## [TASK INSTRUCTIONS]
Only the lines running from the line with "This screenshot has width=1200, height=675." to the end of the listing below should be copied, exactly, without pictures.

## [RECORDS FOR PROCESSING]
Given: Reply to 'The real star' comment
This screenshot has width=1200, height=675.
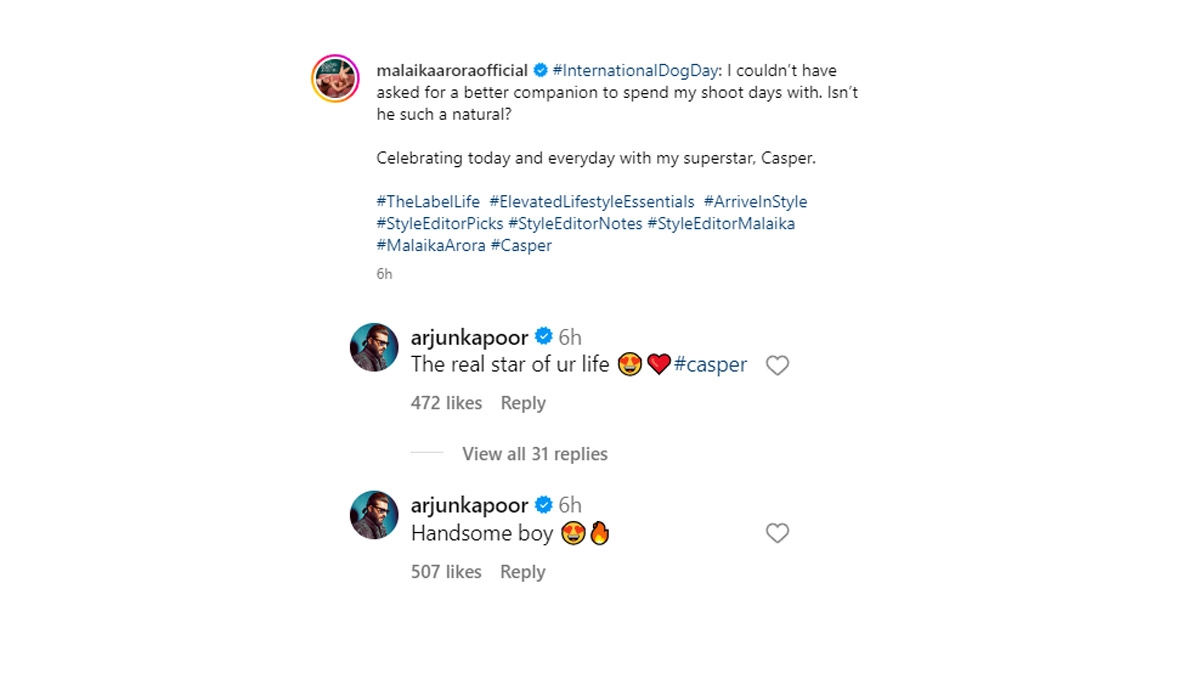Looking at the screenshot, I should click(523, 403).
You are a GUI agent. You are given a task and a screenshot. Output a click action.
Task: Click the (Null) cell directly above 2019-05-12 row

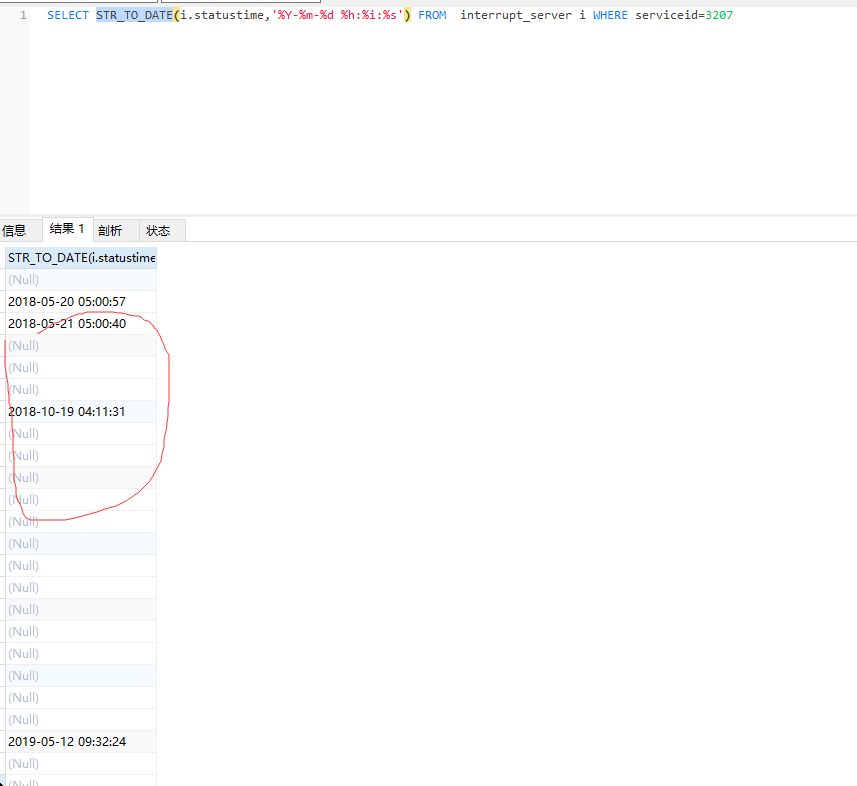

## [FINAL ANSWER]
This screenshot has width=1200, height=675.
Looking at the screenshot, I should click(523, 403).
You are a GUI agent. You are given a task and a screenshot. Output a click action.
Task: Click the (Null) cell directly above 2019-05-12 row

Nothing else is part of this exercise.